===== Extracted records

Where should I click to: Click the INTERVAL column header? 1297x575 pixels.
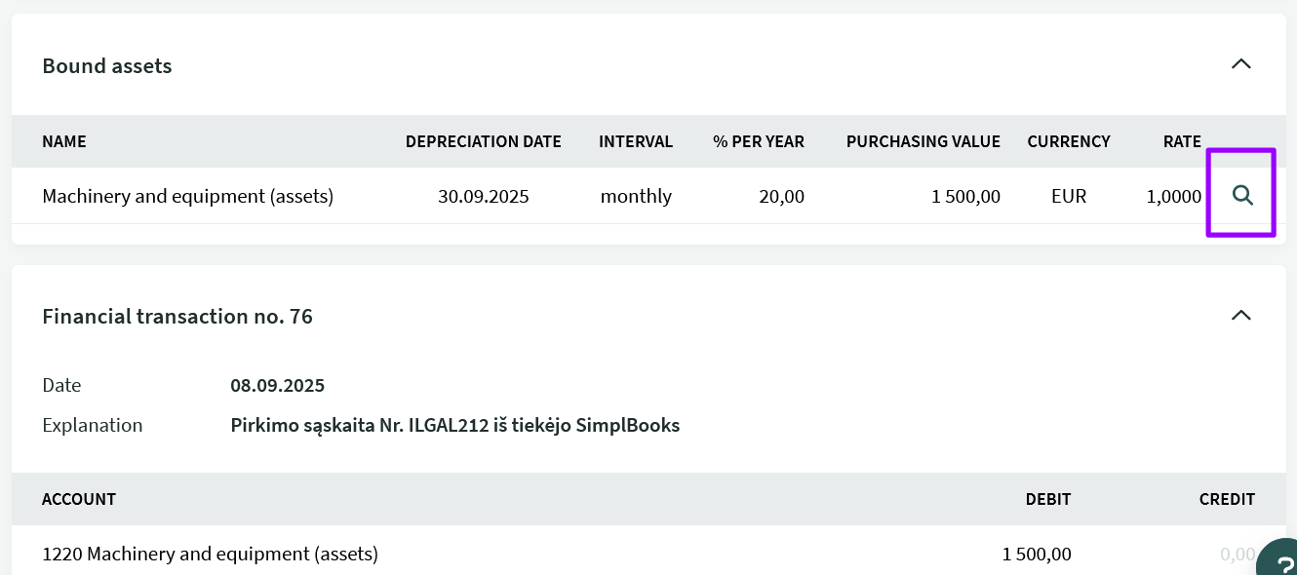pyautogui.click(x=636, y=141)
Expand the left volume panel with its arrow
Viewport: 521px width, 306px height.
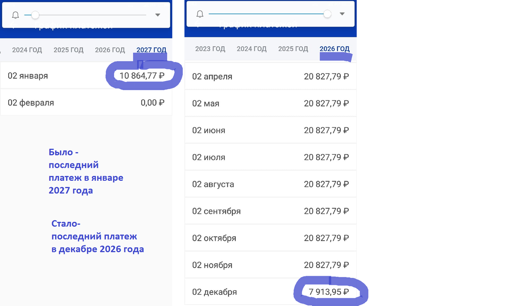(x=157, y=14)
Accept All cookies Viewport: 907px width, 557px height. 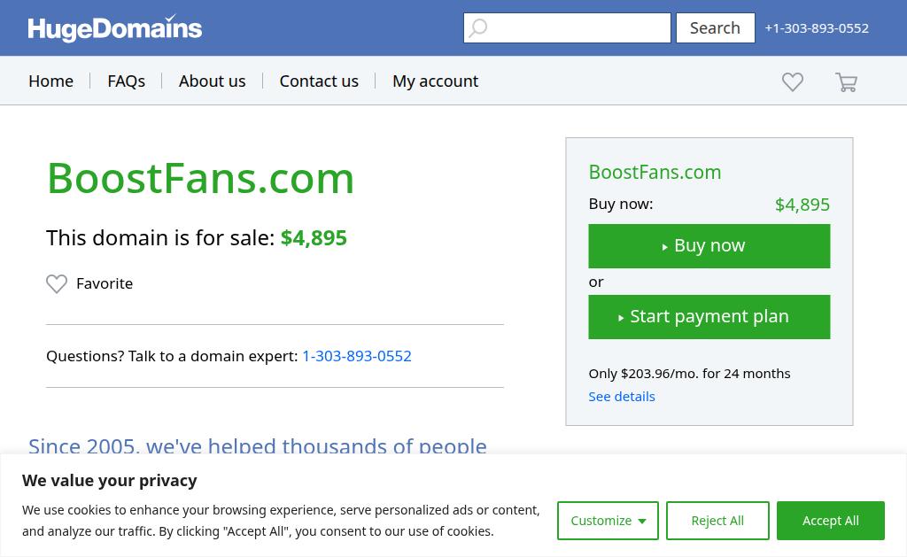click(x=830, y=521)
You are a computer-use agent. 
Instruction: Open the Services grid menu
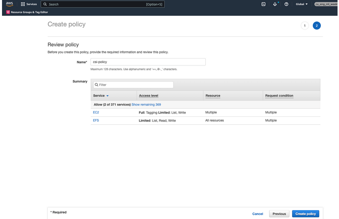click(23, 4)
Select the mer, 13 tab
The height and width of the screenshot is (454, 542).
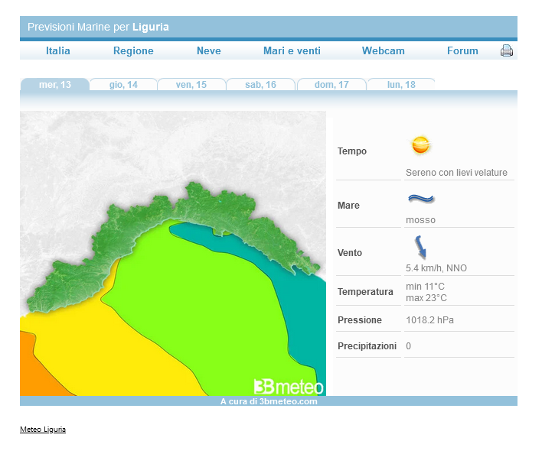coord(55,85)
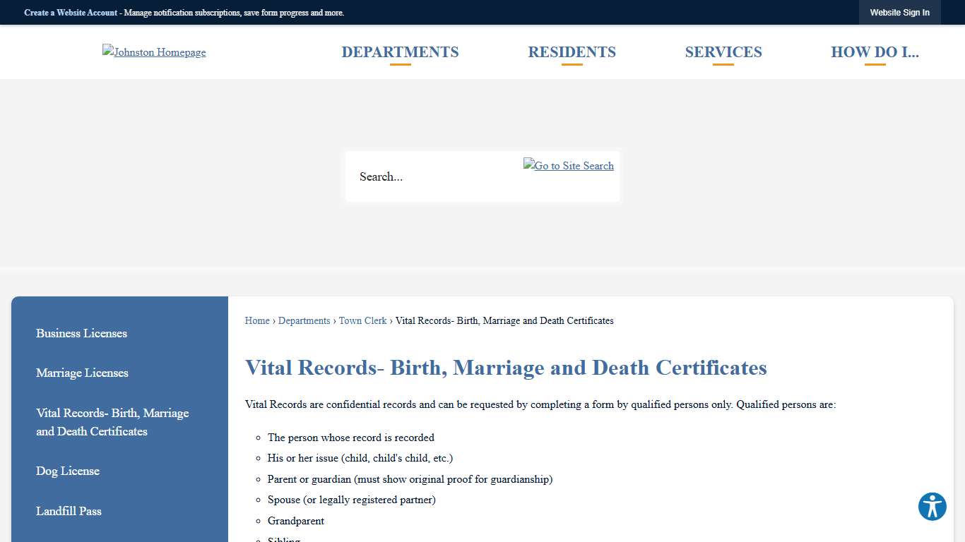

==========

Lines before the one containing "You are a computer-use agent." are not wanted; repeat that line and the rest of the listing exactly, leaving out pictures.

Solution for this exercise:
You are a computer-use agent. 
Instruction: Open the Services grid menu
click(23, 4)
Select the mer, 13 tab
The height and width of the screenshot is (454, 542).
coord(55,85)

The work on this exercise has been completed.